Geschichte: Personen L-Z

Gerhart H. Seger


* : 16.11.1896

† : ???

Sein Vater war Redakteur der „Leipziger Volkszeitung“. Er besuchte die Peterschule und die Universität Leipzig. Er begann seine Karriere bei der „Freiheit“ (Zeitung) unter Rudolf Breitscheid, dem damaligem Organ der Unabhängigen Sozialisten. Von 1923 bis 1928 wurde er Generalsekretär der Deutschen Friedensgesellschaft. Sein Vorgänger war Carl von Ossietzky. Er hielt 25000 bis 30000 Reden in 50 Jahren. Gerhart H. Seger war nicht nur Journalist sondern auch Schriftsteller. Er war Mitarbeiter des deutschen Informationszentrums in New York und USA-Korrespondent der Berliner Tageszeitung „Telegraf“. In den zwanziger Jahren gehörte er zu dem Kreis der Pazifisten. Dies galt als Landesverrat, doch Seger wurde nicht verurteilt.
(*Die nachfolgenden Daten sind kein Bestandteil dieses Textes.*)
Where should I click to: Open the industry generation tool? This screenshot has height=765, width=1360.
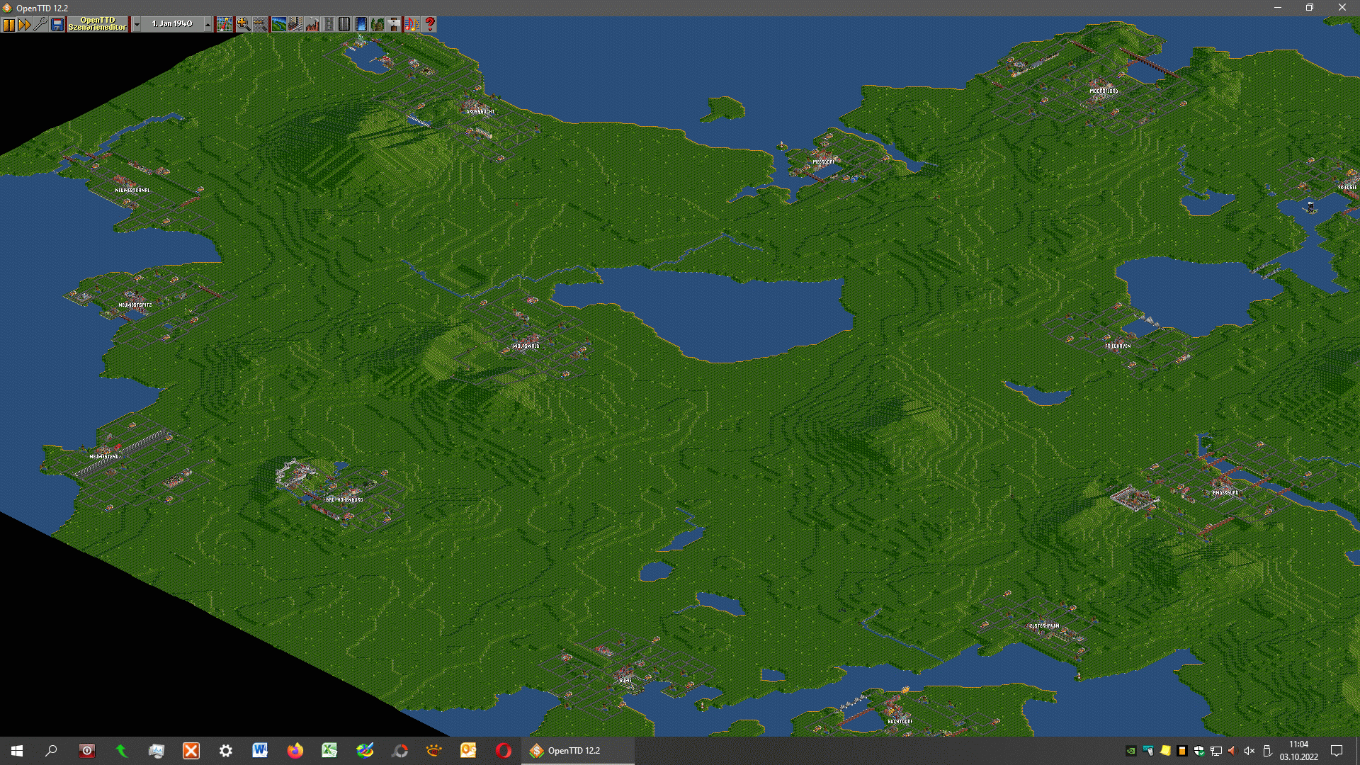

Die Reichswehr verklagte ihn wegen Beleidigung, weil er gesagt hatte, dass man die Reichswehr wie die Pest bekämpfen müsse. 1930 wurde er Reichstagsabgeordneter der SPD. Nach dem Machtwechsel wurde er festgenommen und ins Konzertrationslager in Oranienburg eingeliefert. Doch er schaffte es, am 07.12.1933 zu fliehen. Darauf antworteten die Nazis, indem sie seine Frau und seine Tochter als Geiseln behielten, bis englische konservative Frauen sie aus Deutschland herausholten. Gerhart Seger floh nach Prag.